About Me

Getting ready to knock some “bogies” out of the sky, in an AT-6 “Texan” from World War II.

I wrote my first story when I was eight.

It was about “the Clantons,” an early-1900’s Wisconsin family that had the first car on the block. It was eight hand-written pages. From that moment on, I was hooked on the written word…on its power, on its beauty, and on the magical ways in which it can be used to tell a story. I haven’t stopped writing since. (And I still have that story about the Clantons.)

By the age of twelve, I had already written a number of other stories, one of which was fifty pages long.

At the age of fifteen, I had a fairly-substantial article in New York’s Newsday. And that’s when I realized that, maybe, I could actually make a living doing what I love. I should have studied it in college, really. But my generation was too concerned with saving the world, so I studied pre-Law instead. The night of my college graduation, after I handed in my cap and gown, my Dad drove me to Kennedy Airport in New York City . By the next morning I was hitch-hiking through Ireland and living out of a backpack…with the acute realization that I should have studied English and literature in college.

I spent much of the next several years living out of that backpack, hitch-hiking through Europe and the Middle East, and writing about my experiences.

By the time I was in my mid-twenties, I was getting published fairly regularly, in everything from business and trade publications to Newsday (full-page articles by now, about world-events such as the conflict in Northern Ireland and the separatist movement in Quebec) and literary magazines.

And, by my early thirties, I was getting paid pretty decent rates to write articles for major magazines and newspapers. Then, to write or contribute to books. And I was accomplishing all of this while still holding a full-time job.

In pursuit of “The Story,” I’ve been shot at in Northern Ireland. Been a cowboy in Arizona. Jumped into an alligator pit in the Everglades. Flown World War II fighter planes in aerial “combat.” Climbed up to 15,000 feet in the Rockies. Explored ice caves in Switzerland. Trekked glaciers in Alaska. Driven an ATV up an 11,000-foot peak in Colorado, and – much scarier – back down again, with the wheels hanging over the edge of a several-thousand foot drop! Hiked on the Appalachian Trail (and had a climbing accident in which I nearly fell to my death). Lived on a barge in France.

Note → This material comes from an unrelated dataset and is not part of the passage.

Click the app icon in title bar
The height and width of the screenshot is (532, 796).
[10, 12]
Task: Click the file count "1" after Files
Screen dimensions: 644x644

Slept under bridges in England. Climbed the Rio Grande Gorge in New Mexico. Run Class V rapids (suicide wish!) in French Canada. And been thrown out of a reception given by the Queen of England for the British Olympic team.

In May of 2006, I left the corporate world to pursue my lifelong dream of writing full-time. These days, instead of a suit and tie, I generally wear a “University of Miami Hurricanes” t-shirt to work. And, unless I’m out of town, my commute is down the hallway instead of down the highway.

But, each time I sit down in front of my computer, I still feel the same challenge, and the same rush of excitement. It’s the challenge of getting what it is in my heart – using my hands as my instruments – onto the screen.

And, when it works, when the “flow” is rushing from my heart through my hands, I still get that same “sweet chill” I first felt all those years ago, when I wrote about “the Clantons.”